== WHAT IS BEING ASKED ==
Only the line containing "プライバシーポリシー (812, 674)" and the lines after it, through the end of the entries, should be output exactly.

[Stored data entries]
-- Opening Marker --
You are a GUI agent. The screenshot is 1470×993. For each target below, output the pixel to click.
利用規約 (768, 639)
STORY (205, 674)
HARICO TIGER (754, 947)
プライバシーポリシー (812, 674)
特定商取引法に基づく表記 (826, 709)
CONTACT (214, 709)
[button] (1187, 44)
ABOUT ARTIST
-- Closing Marker --
== EXERCISE ANSWER ==
プライバシーポリシー (812, 674)
特定商取引法に基づく表記 (826, 709)
CONTACT (214, 709)
[button] (1187, 44)
ABOUT ARTIST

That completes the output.